赤い電車のあなたへ
確かわたしは自己紹介をした時、龍太さんに朝露で見たとしか伝えていなかった。
いったいどこまで話せばいいのやら。とっさにうまくは喋れない。
何から何まで詳しく話してしまえば、軽くストーカーと思われてしまわないか。それより、わたしの気持ちを知られてしまうのは最悪だし。
踏ん切りを着けるために思い切って告白すればラクなのだろうけど。わたしの頭にはどうしても例の女性の存在が拭いきれない。
振られる可能性が高いのに、当たって砕ける自信はわたしにはなくて。
全てを知られたら龍太さんから嫌われたり、呆れられたり、気味悪く思われるのもつらい。
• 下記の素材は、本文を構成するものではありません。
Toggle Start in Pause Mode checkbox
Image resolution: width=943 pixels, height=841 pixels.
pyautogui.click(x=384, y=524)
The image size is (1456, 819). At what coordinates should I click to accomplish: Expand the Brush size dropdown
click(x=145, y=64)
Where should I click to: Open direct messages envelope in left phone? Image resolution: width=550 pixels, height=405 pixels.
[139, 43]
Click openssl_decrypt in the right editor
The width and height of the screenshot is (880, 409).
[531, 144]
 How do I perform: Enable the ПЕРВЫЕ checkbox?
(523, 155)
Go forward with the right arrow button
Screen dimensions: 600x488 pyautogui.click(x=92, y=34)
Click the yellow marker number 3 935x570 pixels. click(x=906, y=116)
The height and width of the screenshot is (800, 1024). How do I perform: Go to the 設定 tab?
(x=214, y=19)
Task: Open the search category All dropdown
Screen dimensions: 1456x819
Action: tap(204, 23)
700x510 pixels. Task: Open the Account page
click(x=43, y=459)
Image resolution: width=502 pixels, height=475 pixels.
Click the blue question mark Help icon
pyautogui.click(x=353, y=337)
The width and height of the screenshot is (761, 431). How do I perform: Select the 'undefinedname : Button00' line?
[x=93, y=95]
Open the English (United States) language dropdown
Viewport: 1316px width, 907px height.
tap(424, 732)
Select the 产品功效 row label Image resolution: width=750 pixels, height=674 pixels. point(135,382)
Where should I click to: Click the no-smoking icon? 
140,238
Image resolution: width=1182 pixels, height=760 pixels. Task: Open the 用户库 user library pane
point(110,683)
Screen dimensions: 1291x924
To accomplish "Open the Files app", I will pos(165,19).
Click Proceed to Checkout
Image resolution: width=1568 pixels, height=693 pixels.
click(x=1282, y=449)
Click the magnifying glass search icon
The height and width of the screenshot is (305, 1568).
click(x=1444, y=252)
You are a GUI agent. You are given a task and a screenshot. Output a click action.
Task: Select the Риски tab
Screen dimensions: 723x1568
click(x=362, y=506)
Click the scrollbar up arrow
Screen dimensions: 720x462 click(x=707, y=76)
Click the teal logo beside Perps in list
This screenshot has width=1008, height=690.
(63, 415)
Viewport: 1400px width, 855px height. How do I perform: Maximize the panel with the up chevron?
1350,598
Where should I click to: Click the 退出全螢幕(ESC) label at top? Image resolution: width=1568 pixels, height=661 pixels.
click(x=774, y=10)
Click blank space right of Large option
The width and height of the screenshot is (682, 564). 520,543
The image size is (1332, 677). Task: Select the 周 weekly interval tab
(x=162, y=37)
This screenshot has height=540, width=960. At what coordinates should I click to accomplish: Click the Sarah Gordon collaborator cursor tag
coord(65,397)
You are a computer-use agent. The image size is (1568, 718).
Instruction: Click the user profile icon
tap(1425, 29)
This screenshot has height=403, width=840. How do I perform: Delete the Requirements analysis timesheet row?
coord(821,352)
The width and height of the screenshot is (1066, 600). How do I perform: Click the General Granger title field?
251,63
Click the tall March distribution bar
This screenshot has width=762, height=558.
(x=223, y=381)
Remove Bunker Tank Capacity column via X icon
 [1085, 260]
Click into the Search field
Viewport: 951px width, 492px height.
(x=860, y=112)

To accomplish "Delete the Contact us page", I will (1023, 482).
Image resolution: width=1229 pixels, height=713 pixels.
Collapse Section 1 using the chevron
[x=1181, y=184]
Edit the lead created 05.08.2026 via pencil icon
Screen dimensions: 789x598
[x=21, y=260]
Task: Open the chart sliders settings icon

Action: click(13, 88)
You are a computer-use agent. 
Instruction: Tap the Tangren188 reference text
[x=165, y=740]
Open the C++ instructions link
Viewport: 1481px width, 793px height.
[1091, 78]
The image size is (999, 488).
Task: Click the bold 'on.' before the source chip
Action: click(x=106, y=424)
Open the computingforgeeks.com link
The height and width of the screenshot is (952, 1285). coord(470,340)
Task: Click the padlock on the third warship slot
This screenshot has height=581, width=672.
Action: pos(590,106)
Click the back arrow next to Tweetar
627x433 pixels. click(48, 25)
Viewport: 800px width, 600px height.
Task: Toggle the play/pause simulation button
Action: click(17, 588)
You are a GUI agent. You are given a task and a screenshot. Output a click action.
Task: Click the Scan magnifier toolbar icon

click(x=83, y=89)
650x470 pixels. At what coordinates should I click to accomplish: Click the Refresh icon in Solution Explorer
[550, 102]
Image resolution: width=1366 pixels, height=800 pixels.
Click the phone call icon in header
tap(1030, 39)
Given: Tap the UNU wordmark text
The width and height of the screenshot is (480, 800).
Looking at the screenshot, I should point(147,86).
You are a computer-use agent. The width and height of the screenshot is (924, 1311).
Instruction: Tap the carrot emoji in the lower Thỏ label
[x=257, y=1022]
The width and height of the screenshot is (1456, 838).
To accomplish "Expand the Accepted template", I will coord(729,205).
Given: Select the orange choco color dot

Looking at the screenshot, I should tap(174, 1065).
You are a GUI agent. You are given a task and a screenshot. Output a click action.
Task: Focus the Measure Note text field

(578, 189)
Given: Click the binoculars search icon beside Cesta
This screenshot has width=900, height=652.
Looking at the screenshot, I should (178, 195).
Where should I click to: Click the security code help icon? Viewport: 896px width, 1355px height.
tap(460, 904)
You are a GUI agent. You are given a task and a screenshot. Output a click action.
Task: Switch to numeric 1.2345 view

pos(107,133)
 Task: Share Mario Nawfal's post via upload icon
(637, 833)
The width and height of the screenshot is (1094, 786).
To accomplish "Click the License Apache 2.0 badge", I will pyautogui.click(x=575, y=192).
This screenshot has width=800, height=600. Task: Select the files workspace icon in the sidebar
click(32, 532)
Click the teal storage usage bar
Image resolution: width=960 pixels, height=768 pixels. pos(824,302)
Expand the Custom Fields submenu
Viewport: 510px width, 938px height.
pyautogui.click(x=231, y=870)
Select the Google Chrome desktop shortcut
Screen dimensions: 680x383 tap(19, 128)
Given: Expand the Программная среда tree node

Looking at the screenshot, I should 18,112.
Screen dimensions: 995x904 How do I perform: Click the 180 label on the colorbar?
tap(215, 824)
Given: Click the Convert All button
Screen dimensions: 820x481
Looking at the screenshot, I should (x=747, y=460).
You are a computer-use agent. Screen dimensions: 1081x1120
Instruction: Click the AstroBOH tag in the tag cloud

だいたい一度電車越しに見ただけの相手。その人に恋して追いかけるように来ただなんて。好きでもない人からそんな事をされたなら、まともな人なら引いてしまうかも。
だから、わたしは全てを話すまいと思い、差し障りない範囲で答えようとした。
「あ……あの。去年の夏に朝露駅で龍太さんを見かけて。印象深かったから、後で絵を描いたんです。なので、お会いしたら絵を渡そうと」
わたしはそう言ってカバンからあの絵を取り出して広げた。
うまい言い方が思いつかなくて、わたしにはこれが精一杯だった。